ALISON JIEAR

Everest Theatre, July 12

7/10

As a little girl Ella Fitzgerald longed to be a dancer. When (while yet in her teens) she instead became a singer, her ascent to greatness was hastened because she still danced, except that now it with her voice. More than any other jazz singer, Ella made a melody lighter than air, so every word seemed to wheel on updrafts towards her glistening top notes. Implicit in that dancing quality were two interrelated facets: girlishness and playfulness.

This playfulness is primarily what Alison Jiear shares with her, although the London-based Australian’s Celebration of Ella Fitzgerald (for Sydney Cabaret Festival) also showed she could perform Ella’s repertoire without bringing the full weight of her impressive voice to bear, so the notes had ample air around them – even something of that magical weightlessness. To this she added exceptional pitch and an appealing effortlessness of execution.

Alison Jiear. Photos: John McRae.

Jiear had the artistic nous to eschew making her tribute an impersonation. Indeed sometimes her phrasing suggested she is not even a natural jazz singer, but rather a sufficiently gifted, accomplished and versatile vocalist to do a fair impression of one. Many more studied jazz singers lack Jiear’s voice and musicality.
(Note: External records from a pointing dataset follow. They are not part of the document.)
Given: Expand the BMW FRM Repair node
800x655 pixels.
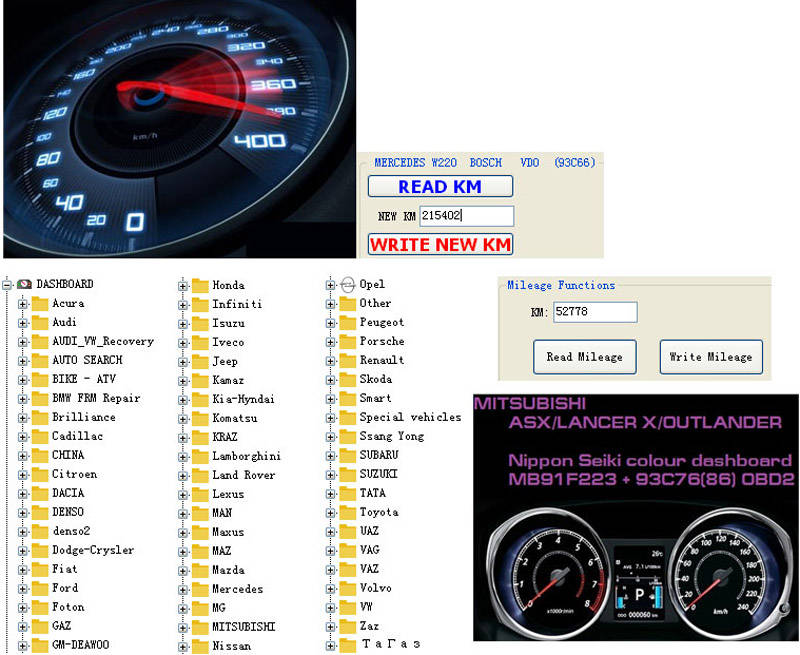Looking at the screenshot, I should pyautogui.click(x=23, y=398).
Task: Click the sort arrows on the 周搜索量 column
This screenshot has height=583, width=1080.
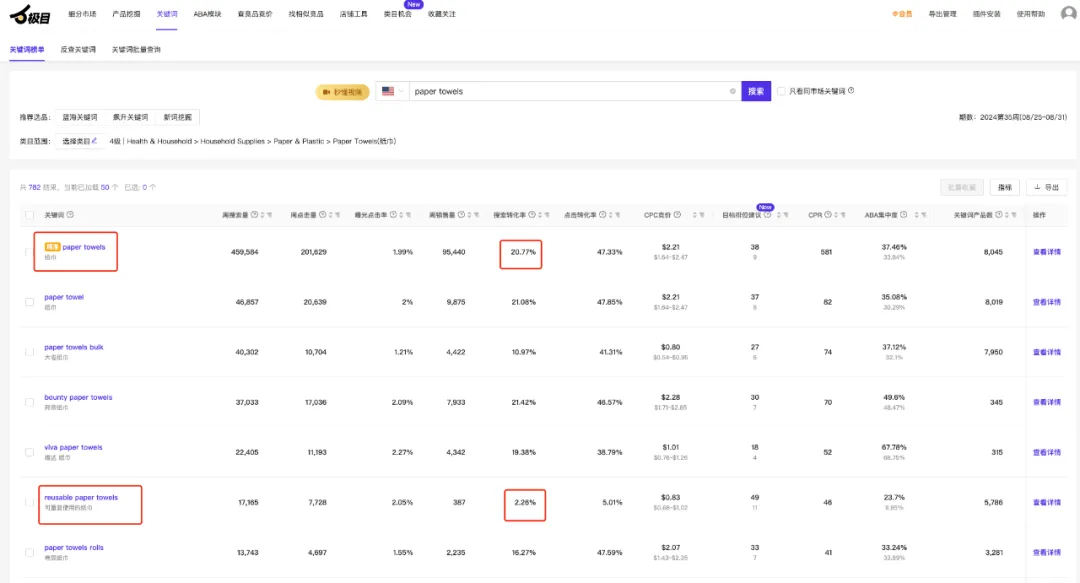Action: 262,215
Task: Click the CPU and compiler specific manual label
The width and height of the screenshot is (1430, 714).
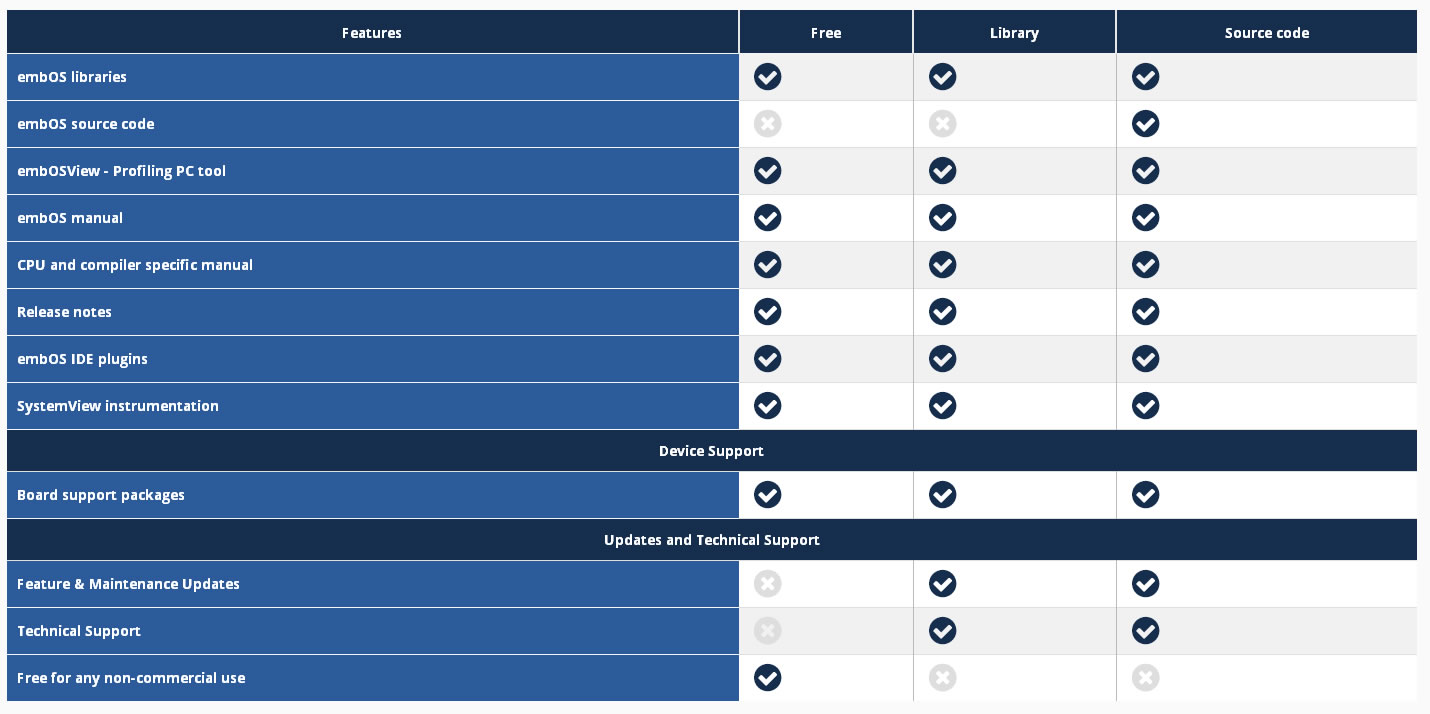Action: pyautogui.click(x=135, y=265)
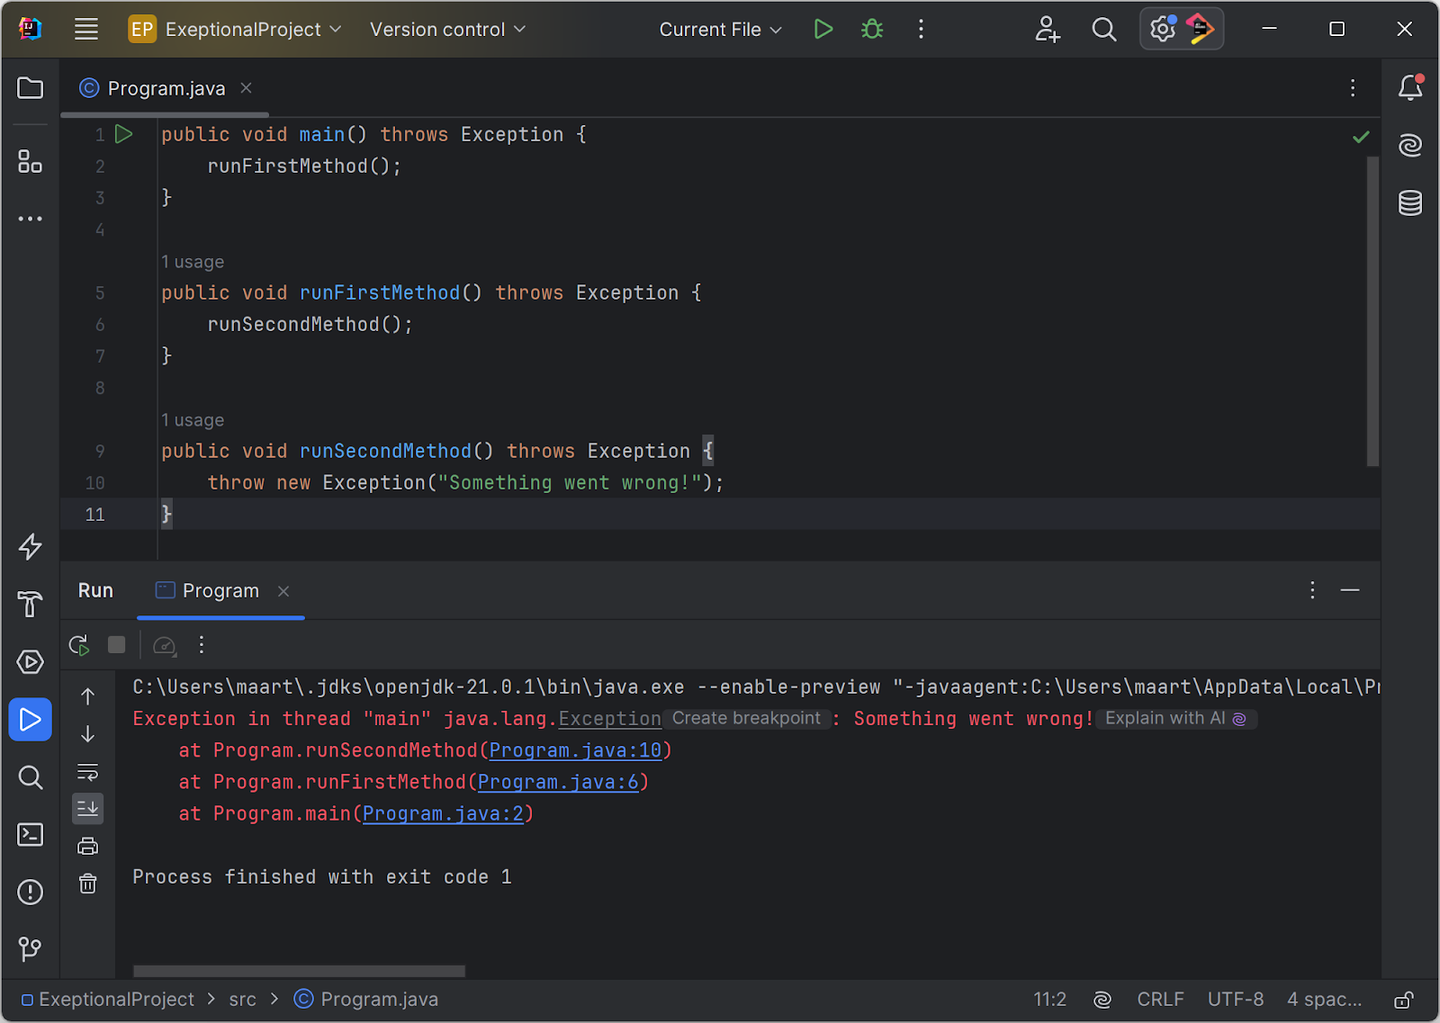The image size is (1440, 1023).
Task: Open the main hamburger menu
Action: (x=86, y=29)
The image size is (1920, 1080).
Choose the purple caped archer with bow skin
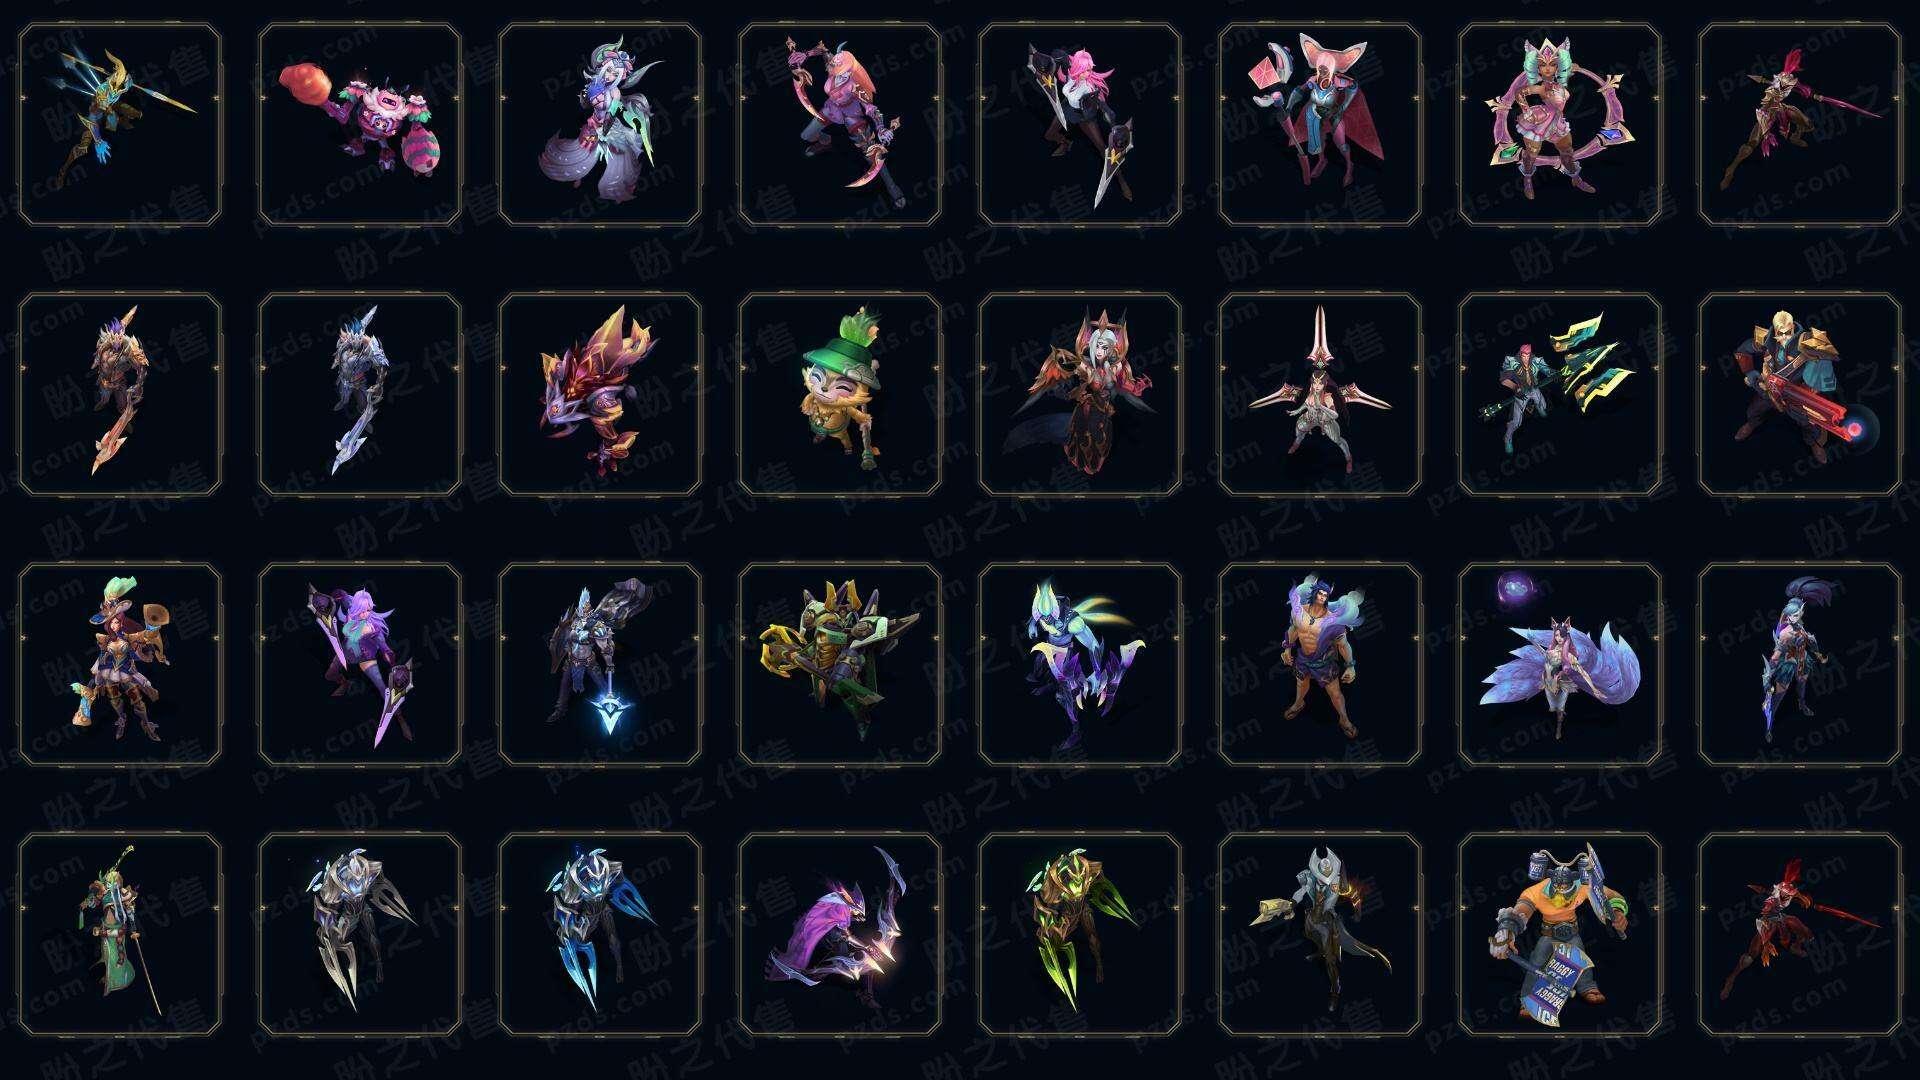pyautogui.click(x=840, y=935)
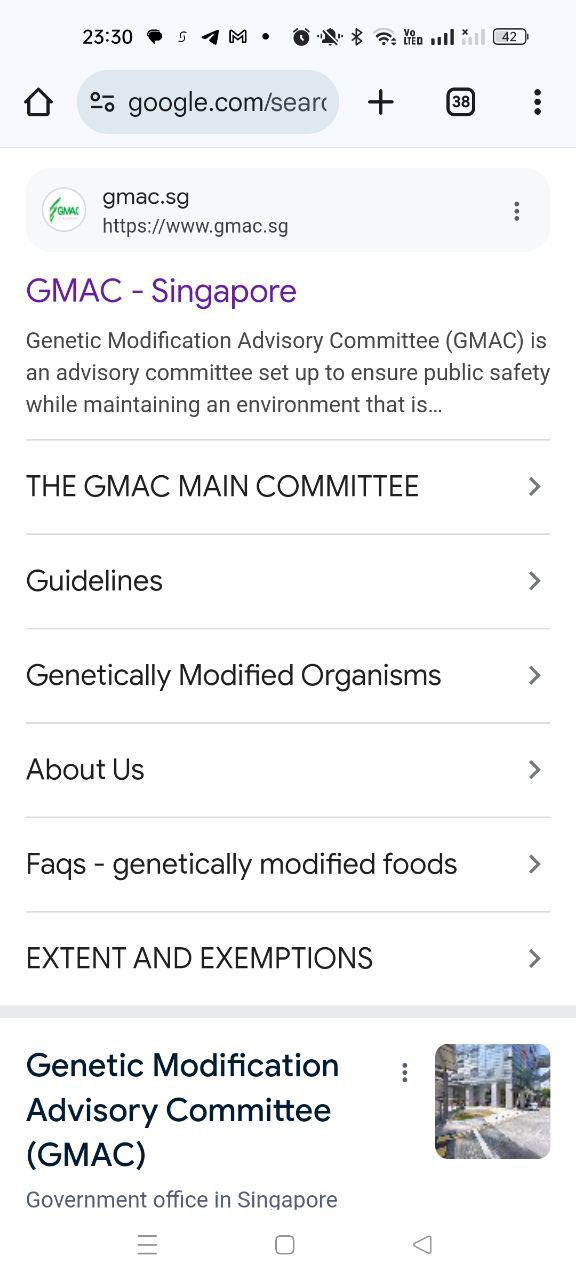Expand the Guidelines sitelink chevron
Image resolution: width=576 pixels, height=1280 pixels.
535,581
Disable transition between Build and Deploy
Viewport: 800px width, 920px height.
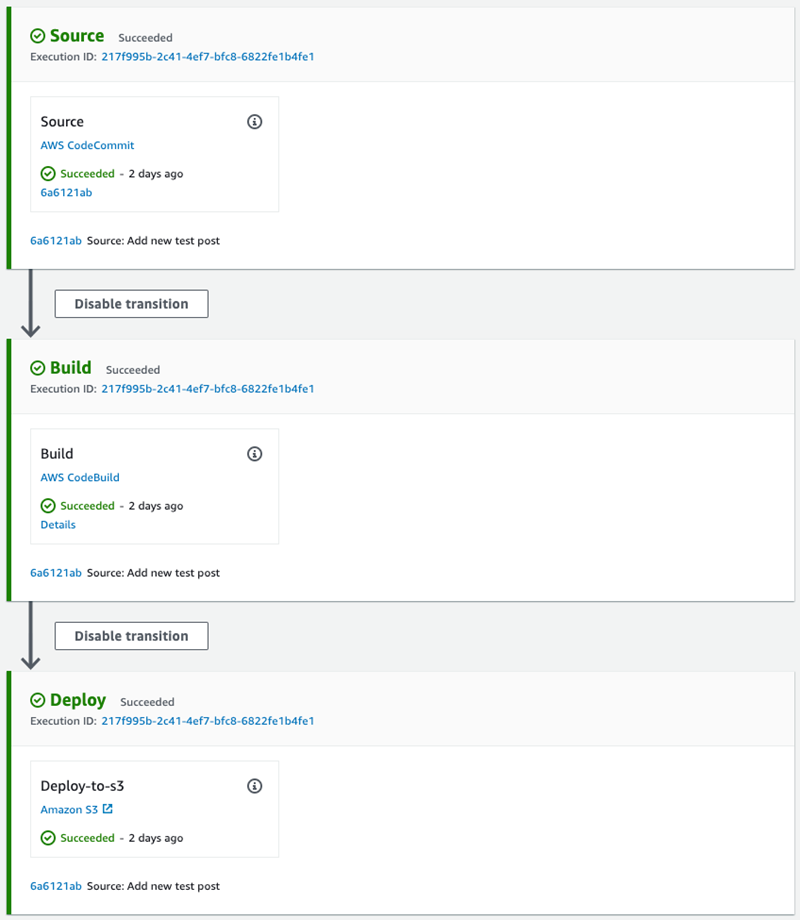131,636

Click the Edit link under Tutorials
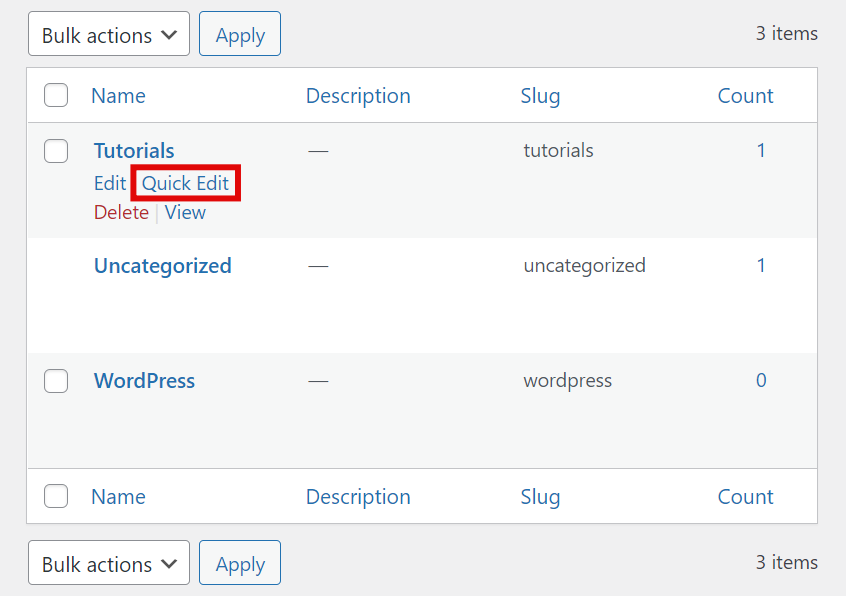(x=108, y=183)
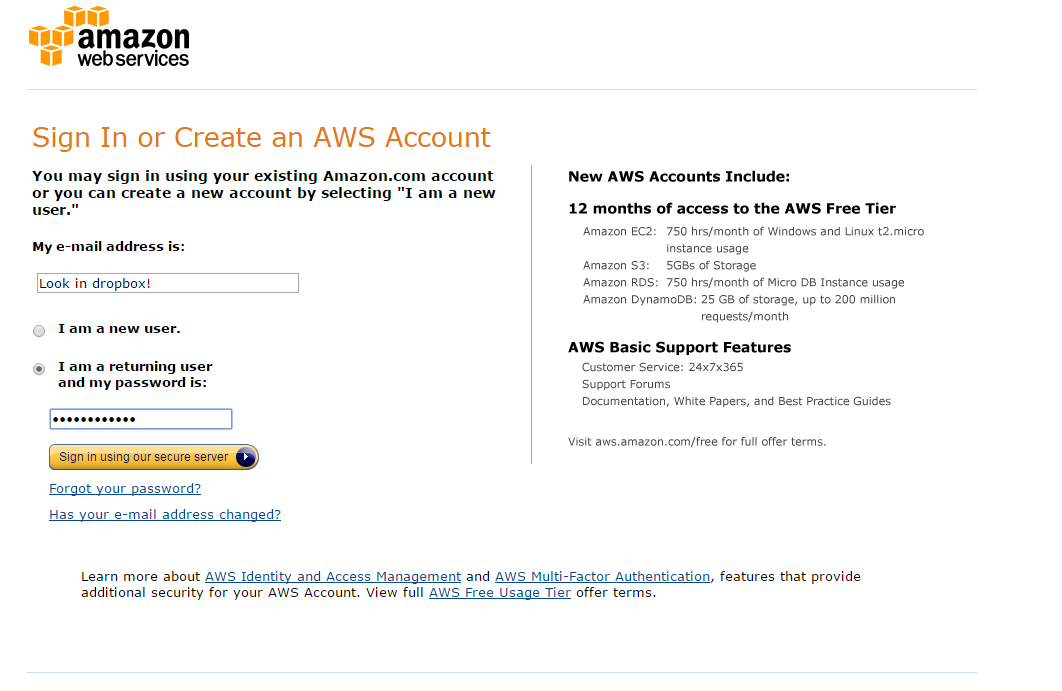Visit the AWS Multi-Factor Authentication link
Screen dimensions: 1062x691
[x=602, y=577]
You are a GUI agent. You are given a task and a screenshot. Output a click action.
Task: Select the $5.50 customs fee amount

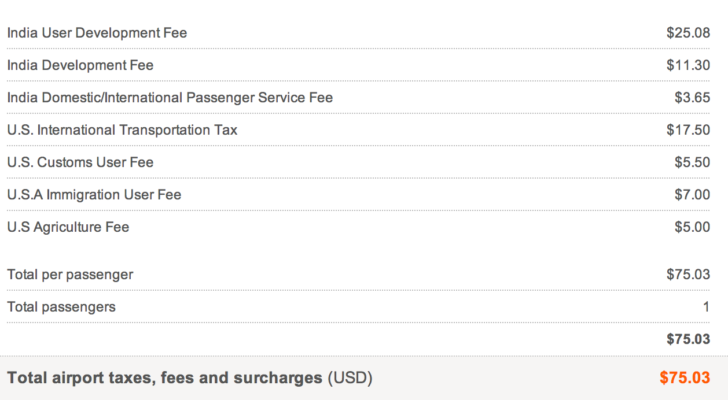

The ballads shone out, especially I’ve Got a Crush on You and a diaphanous reading of Embraceable You. When she stepped outside the Ella repertoire, Jiear showed off more of her range and agility, but not of her artistry. An array of spontaneous requests from the audience sung a cappella added up to no more than an entertaining party trick, and her closing I Still Call Australia Home, however well rendered, still made one feel like a fly stuck in a jar of toffees.

Unlike the Festival’s headliner, Jennifer Holliday, Jiear was blessed with a genuinely sympathetic local band in pianist Kevin Hunt, guitarist Mark Johns, bassist Reg Royal and drummer Gordon Rytmeister. She also had a better room than the Town Hall, with the unloved Everest Theatre transformed with chandeliers and elegant staging into “Chequers” for the event.